Bazen insan yüzlerce yıl önce yaşadığını sanır, aslında bu sanıya sebep olan şey kendi vücudundaki gen kombinasyonunda atalarının taşıdığı karakterlerdir.
Her insan genlerinde, atalarından gelen, dilleri, inançları, ten renklerini, duyguları, düşünceleri, korkuları, umutları, sevgileri, kinleri, kavgaları vs hepsini taşır.
Evet, bir insan vücudunda; kâinatta ne varsa, her şeyin özelliğini bir şekilde taşır.
Tek hücreli canlıdan çok hücreli bir form oluncaya kadar, tüm canlıların yapılarını insan kendi vücudunda taşır.
Rûh bir bedenden çıkıp bir bedene girmez.
İnsan ölünce insandaki bir damla rûh aslı olan Allah deryasına karışır.
Onun için cenaze selasında:
Bakara suresi 156: “İnna Lillahi ve İnna İleyhi Raci’un”
Yani “muhakkak ki Allah’tandı, muhakkak ki aslı olan Allah’a döndü” ayeti okunur.
Bugün dünyanın bazı yerlerdin de; yok sen daha önce bir Kral’dın, yok Kraliçe’ydin yok cadı idin yakıldın, yok şu idin, yok bu idin gibi söylenen şeyler, aslında insanın kendi vücûd yapısında atalarından gelen karakterlerini taşıyor olmasından kaynaklanır.
Evet, atalarımızdan biri kral olabilir ve biz onun genetik yapısını genlerimizde taşıyor olabiliriz.
Dna yapımızdan gelen enerji dalgalanması bize bu hissi veriyor olabilir.

Veri Kümesi Kesiti:
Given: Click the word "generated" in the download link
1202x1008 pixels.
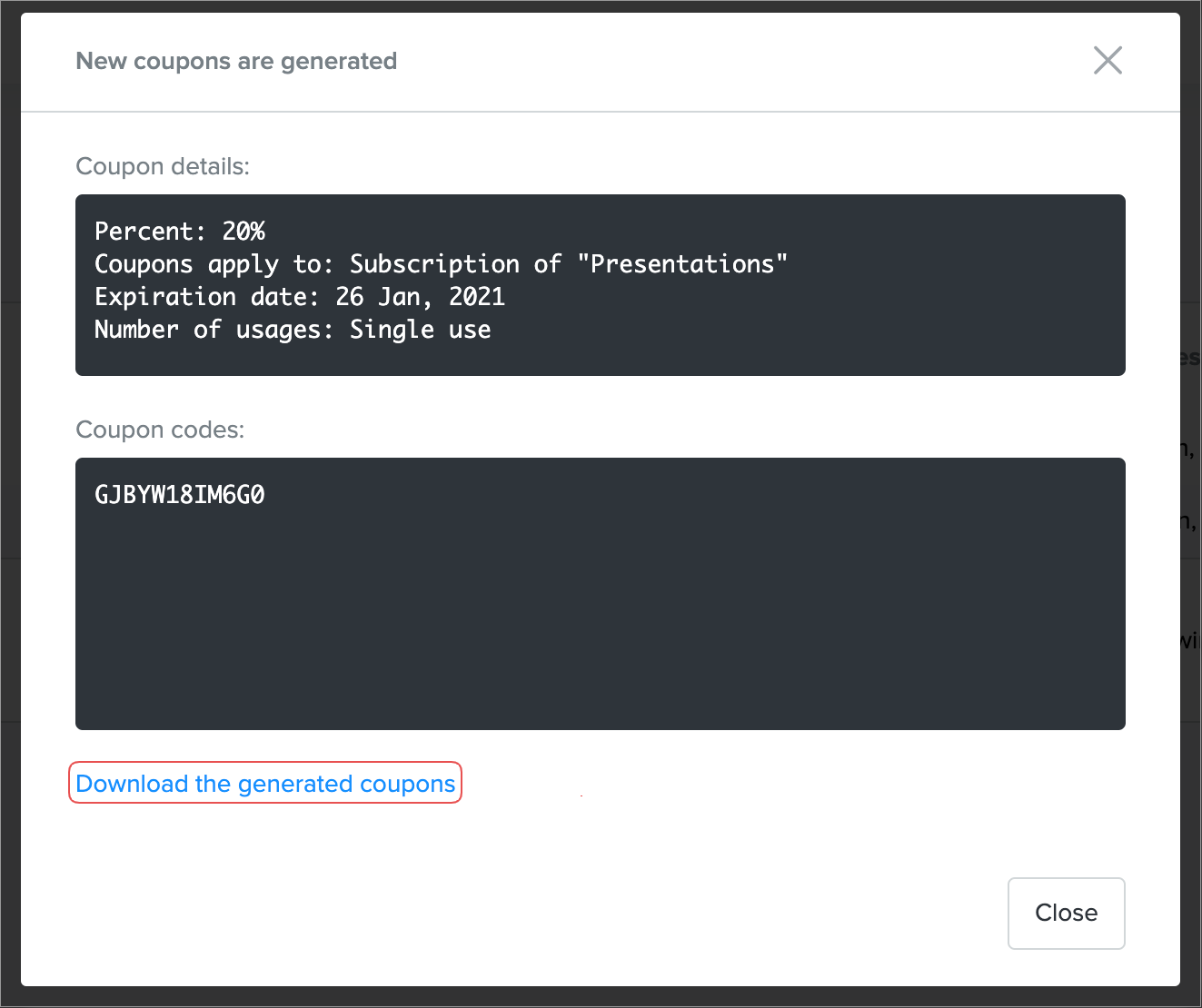Looking at the screenshot, I should pos(295,785).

Alıştırma Görevleri:
1. Çıkarılan metinde, cenaze selasında okunduğu belirtilen ayet hangi sure ve ayet numarasıyla verilmiştir?
2. Çıkarılan metinde "Tek hücreli canlıdan" ifadesiyle başlayıp "genlerimizde taşıyor olabiliriz." ifadesiyle biten bölümü aynen aktarın.

Etkinlik Yanıtları:
1. Bakara suresi 156.

2.
Tek hücreli canlıdan çok hücreli bir form oluncaya kadar, tüm canlıların yapılarını insan kendi vücudunda taşır.
Rûh bir bedenden çıkıp bir bedene girmez.
İnsan ölünce insandaki bir damla rûh aslı olan Allah deryasına karışır.
Onun için cenaze selasında:
Bakara suresi 156: “İnna Lillahi ve İnna İleyhi Raci’un”
Yani “muhakkak ki Allah’tandı, muhakkak ki aslı olan Allah’a döndü” ayeti okunur.
Bugün dünyanın bazı yerlerdin de; yok sen daha önce bir Kral’dın, yok Kraliçe’ydin yok cadı idin yakıldın, yok şu idin, yok bu idin gibi söylenen şeyler, aslında insanın kendi vücûd yapısında atalarından gelen karakterlerini taşıyor olmasından kaynaklanır.
Evet, atalarımızdan biri kral olabilir ve biz onun genetik yapısını genlerimizde taşıyor olabiliriz.